According to DOST, DIWATA-1 is the first microsatellite owned by the Philippine government involving Filipino engineers in its development. The satellite is intended to observe Earth, monitor climate changes, and develop human resources. Tohoku University and Hokkaido University each welcomed the reception of Filipino students and researchers. As such, DIWATA-1 was co-built in Japan by Japanese and Filipino engineers, whereas Tohoku University technically supported its satellite bus, and Hokkaido University supported the development of such payload as a mission sensor.

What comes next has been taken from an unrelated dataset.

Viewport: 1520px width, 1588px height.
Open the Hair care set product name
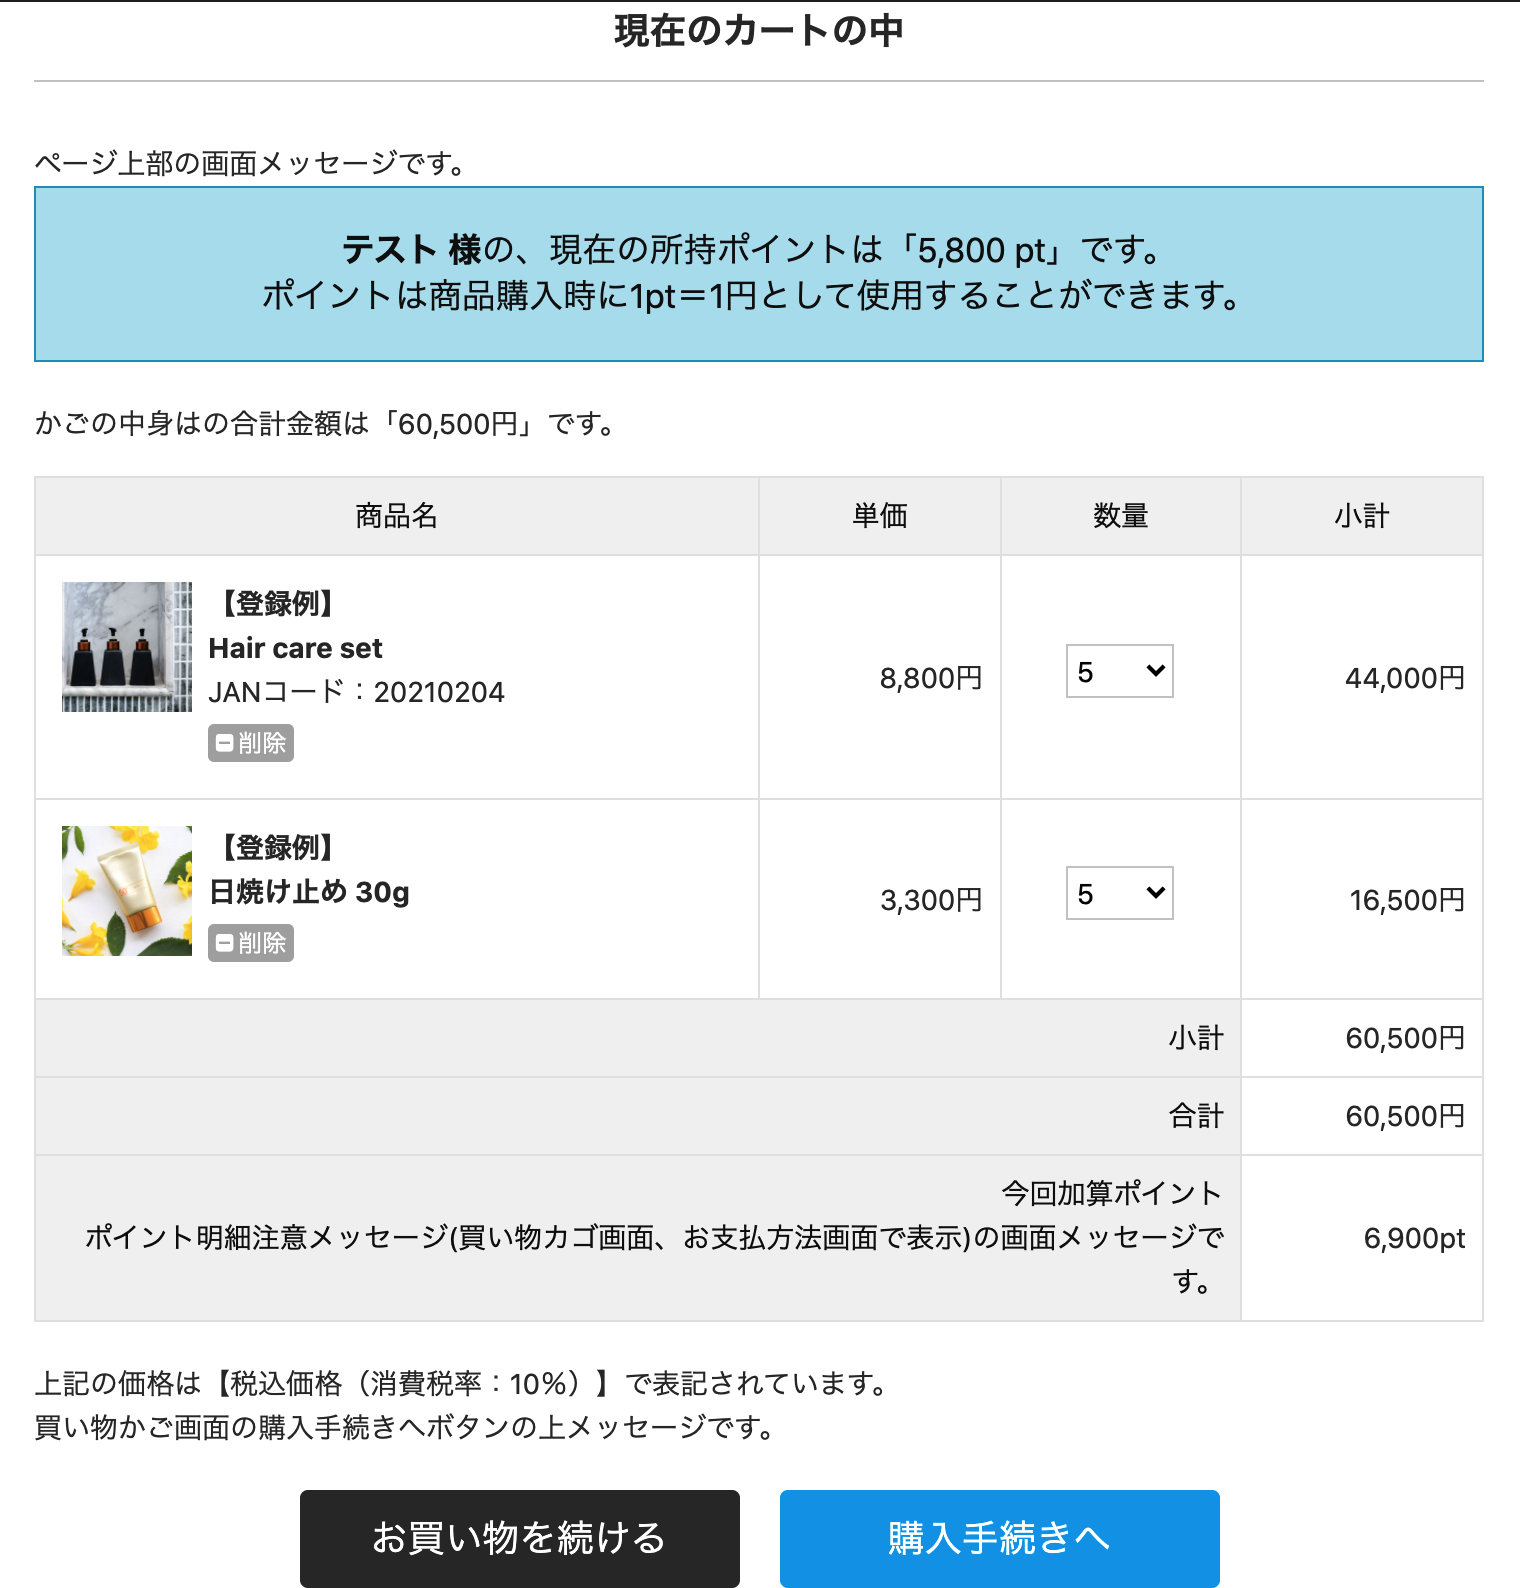click(x=295, y=648)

The most noteworthy feature of the DIWATA-1 mission is Japan’s contribution to the Philippines’ national project by offering the opportunity to use Kibo. While Japanese universities develop human resources through the development of hardware, as Japan is the only country in Asia participating in the ISS, JAXA offers an opportunity to demonstrate the mission in space to share part of the advances made in science and technology in the Philippines.

According to DOST, the Philippines is working to establish their own space agency toward the Asia-Pacific Regional Space Agency Forum (APRSAF) to be held later this year in the Philippines. Thus, this year will be memorable in terms of space development in the Philippines.

Prior to the press conference, a technological review was conducted on DIWATA-1.

Left: DIWATA-1 Right: satellite install case for J-SSOD 50-kg class

Logos of participating organizations
(From left, University of the Philippines, Tohoku University, Hokkaido University, Philippines Department of Science and Technology)

Having completed its final review, DIWATA-1 was housed in the satellite install case and shipped out to the United States on January 18.

After arriving in the U.S., DIWATA-1 will be delivered to NASA and launched by a U.S. commercial cargo vehicle. Its release from Kibo is scheduled by around May.